Harm-Reduction Strategies Could Cure Drug Dependency, Crime

By Jeremy Oehlert, senior in psychology from Osceola

Return to Drug War News: Don't Miss Archive

Brent Shapiro, son of the powerful southern California attorney Robert Shapiro, was a college student. His life was tragically cut short, however, after ingesting a half tablet of the drug Ecstasy.

Shapiro's death sheds light on what is wrong with the drug war. The Ecstasy tablet that killed him was likely impure -- and it's most likely the impurity is what killed him. It is hard to believe otherwise.

The Substance Abuse and Mental Health Services Administration reports nearly 25 million Ecstasy tablets are consumed every year in the United States. In 2001 those 25 million tablets resulted in just 76 deaths, only nine of which involved Ecstasy only.

Nine deaths out of 25 million pills makes any death from pure, unadulterated Ecstasy highly suspect. To put this in perspective, alcohol kills 50 out of every 100,000 users. To reach that magnitude, Ecstasy would have to kill over 12,000 people every year -- 1,250 percent more than it does today.

This sobering fact begs the question, if most deaths from illicit drugs are due to adulterants that would not be in legal preparations, would it not be better to make drugs legal?

More often than not, the response to such a question is indignation. Drug warriors make many claims as to why illicit drugs should remain illegal, not the least of which conjure up images of a society mired in chaos and rampant addiction if drugs were made legal.

The latest, and perhaps most sophisticated, view on how society might best deal with the issue of drugs offers a refreshingly honest challenge to this type of thinking. It utilizes scientific knowledge of humans and society to develop a coherent strategy that maximizes individual liberty and at the same time ensures public security.

Harm reduction, as opposed to outright prohibition, is the concept fast becoming the world's answer to the problem of drugs.
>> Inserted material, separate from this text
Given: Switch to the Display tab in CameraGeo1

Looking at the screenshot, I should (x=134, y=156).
It acknowledges the fact that drugs have been used by all peoples, of every age, for a variety of purposes, both medicinal and recreational and that many drugs have a detrimental impact on the user.

The harm-reduction approach treats addiction as an illness rather than a crime and drugs in general as a public health issue, similar to the handling of alcohol and tobacco.
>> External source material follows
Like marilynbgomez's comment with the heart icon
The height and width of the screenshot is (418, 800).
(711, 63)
Harm-reduction strategies break the back of the black market drug trade by offering drugs at lower prices than dealers can afford to stay in business. With pushers put out of business, addicts are forced to get their fix from medical professionals who are able to offer treatment options.

It is a win-win strategy in which gangs are denied a funding resource, addiction-generated prostitution and theft are eliminated and addicts are directed into a treatment environment.
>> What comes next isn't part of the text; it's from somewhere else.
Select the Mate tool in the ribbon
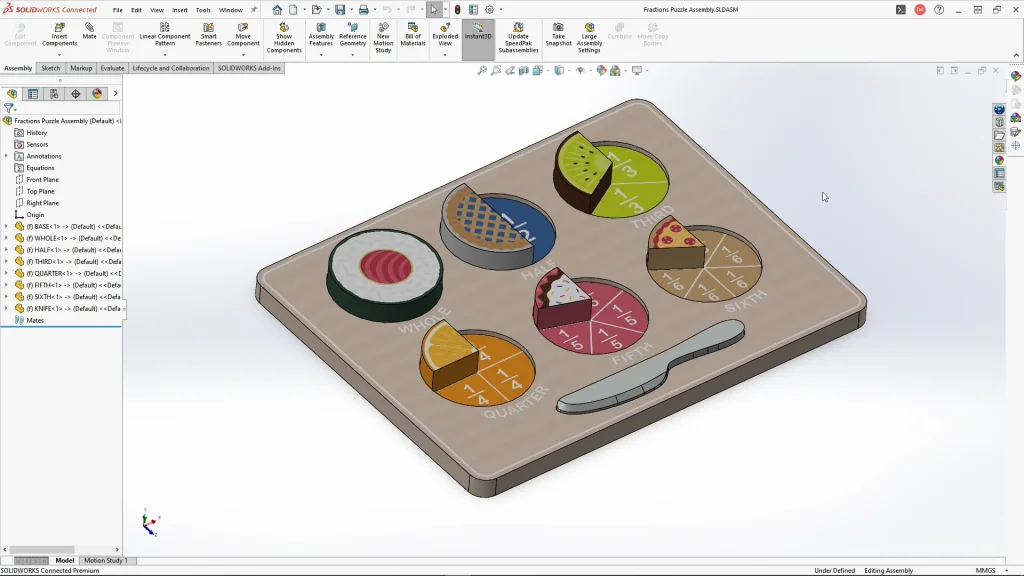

In addition, it would allow our society to make peace with its inherent sense of civil liberty by allowing individuals who use substances, such as marijuana, in a responsible manner the legal right to do so.

Libertarian advocate Dr. Mary Ruwart, a former research pharmaceutical scientist, outlined many harm reduction strategies in her book, "Healing Our World: The Other Piece of the Puzzle," available for download at www.ruwart.com.

Dr. Ruwart explains how the drug war actually causes more deaths than would occur with drug legalization.

She states that, "80 percent of drug overdose deaths (5,600 of 7,000 annually) are due to impurities and other factors that would not be present in legal preparations." She goes on to explain how 3,500 new HIV cases could be prevented every year if the U.S. government did not oppose clean needle programs.

Those in the harm-reduction movement do not want to live in a society of drug-crazed psychotics any more than the rest of us do. However, their novel approach to the drug war may be the answer we have been looking for regarding the issues of addiction and drug violence.

Drug prohibition has proven itself to be a failure. It did not work with alcohol during the 1920s and it does not work with other substances today.

In a nation that has seen crime escalate, prisons swell to capacity and drug use remain largely unchanged since the inception of the drug war, it has become obvious that alternative measures must be taken to address the drug issue.

Instead of leading the drug war, our nation should be the first to declare the drug peace.